東京都市大学(都市大)、関西学院大学(関学大)、九州工業大学(九工大)、宇宙航空研究開発機構(JAXA)の4者は8月22日、小惑星探査機「はやぶさ2」の拡張ミッション「はやぶさ2#」における航行中に、およそ半世紀ぶりに黄道光の観測を実施し、内惑星領域における惑星間塵の分布を計測することに成功したと共同で発表した。
同成果は、都市大の津村耕司准教授、関学大の松浦周二教授、九工大の佐野圭助教、同・瀧本幸司支援研究員、JAXA「はやぶさ2」ONCチームらの共同研究チームによるもの。詳細は、地球惑星科学と関連分野全般を扱うオープンアクセスジャーナル「Earth, Planets and Space」に掲載された。
研究チームはこれまで、遠方銀河や初期宇宙から届く微弱な光である「宇宙背景光」の観測を通して、初期宇宙での星形成史を探る研究を実施してきた。しかし、宇宙背景光の観測において最大の不定性要因となっていたのが、前景の明るい黄道光だった。そこで、その不定性を低減させるため、黄道光観測を行うことを目指したという。
黄道光は、太陽系内に漂う惑星間塵が太陽光を散乱することで、天球上における太陽の平均的な通り道である黄道に沿った領域に生じる淡い光のことである(黄道光は人間の目には淡い光だが、宇宙背景光はさらに微弱である)。黄道光を観測することで、太陽系内の最小天体である惑星間塵がどこで形成され、太陽系内をどのように移動しているのかを探ることができるという。惑星や小惑星などの探査とはまた別のアプローチで、太陽系のダイナミックな変化を知ることができるとする。
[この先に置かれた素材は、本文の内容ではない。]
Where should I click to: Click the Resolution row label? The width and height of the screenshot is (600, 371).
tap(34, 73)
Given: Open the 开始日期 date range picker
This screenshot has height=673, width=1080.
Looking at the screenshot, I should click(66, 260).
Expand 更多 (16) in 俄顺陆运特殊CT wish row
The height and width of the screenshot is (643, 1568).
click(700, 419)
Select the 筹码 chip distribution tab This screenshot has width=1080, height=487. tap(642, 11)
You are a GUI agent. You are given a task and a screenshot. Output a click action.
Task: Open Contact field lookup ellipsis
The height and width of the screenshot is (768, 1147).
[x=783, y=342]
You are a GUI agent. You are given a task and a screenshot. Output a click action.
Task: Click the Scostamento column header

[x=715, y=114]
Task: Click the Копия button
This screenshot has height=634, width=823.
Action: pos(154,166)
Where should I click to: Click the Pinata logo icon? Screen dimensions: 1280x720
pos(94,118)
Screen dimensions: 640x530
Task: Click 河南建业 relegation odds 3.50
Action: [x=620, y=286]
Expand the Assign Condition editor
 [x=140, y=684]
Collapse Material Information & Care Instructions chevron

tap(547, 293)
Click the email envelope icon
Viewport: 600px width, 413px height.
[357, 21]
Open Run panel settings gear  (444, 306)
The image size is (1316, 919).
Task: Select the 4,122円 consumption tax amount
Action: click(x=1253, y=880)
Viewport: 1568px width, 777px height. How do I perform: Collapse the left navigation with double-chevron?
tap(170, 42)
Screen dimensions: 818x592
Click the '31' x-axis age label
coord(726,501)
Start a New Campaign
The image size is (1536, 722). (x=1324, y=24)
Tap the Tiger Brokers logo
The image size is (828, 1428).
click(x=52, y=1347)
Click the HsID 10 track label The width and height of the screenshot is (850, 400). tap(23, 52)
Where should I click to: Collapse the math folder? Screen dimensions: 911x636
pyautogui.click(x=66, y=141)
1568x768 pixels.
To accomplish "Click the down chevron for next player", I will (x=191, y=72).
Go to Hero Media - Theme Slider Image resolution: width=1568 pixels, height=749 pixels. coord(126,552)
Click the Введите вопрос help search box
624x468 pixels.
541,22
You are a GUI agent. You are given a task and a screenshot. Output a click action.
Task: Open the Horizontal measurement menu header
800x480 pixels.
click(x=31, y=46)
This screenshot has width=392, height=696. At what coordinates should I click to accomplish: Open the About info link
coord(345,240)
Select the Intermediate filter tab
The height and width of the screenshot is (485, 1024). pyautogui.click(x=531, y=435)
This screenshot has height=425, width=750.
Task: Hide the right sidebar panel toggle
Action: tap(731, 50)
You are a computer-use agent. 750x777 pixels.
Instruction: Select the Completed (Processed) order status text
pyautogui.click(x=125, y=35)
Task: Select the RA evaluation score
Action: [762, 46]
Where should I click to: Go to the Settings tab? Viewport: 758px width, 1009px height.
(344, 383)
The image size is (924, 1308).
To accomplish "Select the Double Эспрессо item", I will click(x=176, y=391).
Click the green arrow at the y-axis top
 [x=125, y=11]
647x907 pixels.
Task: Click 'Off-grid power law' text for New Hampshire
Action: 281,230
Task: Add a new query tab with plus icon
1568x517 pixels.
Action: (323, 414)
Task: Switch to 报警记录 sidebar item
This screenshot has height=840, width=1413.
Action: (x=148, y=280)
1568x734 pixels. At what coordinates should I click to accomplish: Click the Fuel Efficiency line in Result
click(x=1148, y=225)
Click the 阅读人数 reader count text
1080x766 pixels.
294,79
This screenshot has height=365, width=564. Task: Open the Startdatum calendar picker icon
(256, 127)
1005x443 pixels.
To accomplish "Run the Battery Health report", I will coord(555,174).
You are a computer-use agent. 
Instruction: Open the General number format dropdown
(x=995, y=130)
黄道光は、惑星間塵による太陽光の散乱光を視線方向に重ね合わせたものであり、これまでの観測は、主に地球の公転軌道から行われてきたことから、手前と奥で散乱された光が重なってしまい、惑星間塵の空間分布を得ることができなかったとする。そのため、塵が太陽系内でどのように分布しているのかを理解するには、地球から離れたさまざまな場所から黄道光を調べる必要があった。
そこで研究チームは、惑星間を航行するはやぶさ2を用いた観測が効果的だと提案しており、同探査機が小惑星「1998 KY26」へ向かう拡張ミッション(到着は2031年を予定)において、目的地に到着する前に観測装置を温存するのではなく、積極的に活用するクルージングサイエンスとして、遂に実行されたという。
同観測は、2021年~2022年にかけて光学航法望遠カメラ(ONC-T)を用い、太陽からの距離(日心距離)0.7天文単位~1.06天文単位の範囲で行われた。そして、太陽系の内惑星領域における惑星間塵の分布情報を得ることに成功したとする。
その結果、得られた観測データから、地球近傍での惑星間塵の濃度が「べき乗則」に従うことが明確に示されたとのことだ。べき乗則とは、ある観測量が別の観測量のべき乗に比例する関係のことを指す。今回の場合は、惑星間塵の個数密度(n)が、太陽からの距離(r)のべき乗則に従う、つまり「n(r)∝r-α」の関係が成り立つことが示され、べき指数を正確に決めることができたとする(同式のべき指数はα)。
観測されたべき指数が示す惑星間塵の濃度は、惑星間塵の太陽への落下のみを考慮した標準的な理論と比べて、太陽に近づくほど予測より濃くなることを示しているという。このことは、惑星間塵の太陽への落下についての新たな物理があるか、地球近傍で惑星間塵が生成されるなどの知られていない天体現象があることを示唆するとしている。
また今回の成果を受け、はやぶさ2による黄道光観測(およびより発展的な観測)を今後も引き続き継続し、特に2028年に予定されている地球スイングバイ以降は、地球公転軌道の外側(1天文単位~1.5天文単位の範囲)での黄道光観測の実現を目指すとする。
今回の成果は、惑星間塵の研究だけでなく、研究チームがもともと研究対象としていた、黄道光に埋もれた微弱な宇宙背景光を観測するためにも役立つといい、今回のメンバーを含む国際研究チームでは、2023年冬に打ち上げ予定の米国航空宇宙局(NASA)ロケット実験「CIBER-2」や、将来の惑星探査機により、黄道光や宇宙背景光をさらに詳しく観測する予定としている。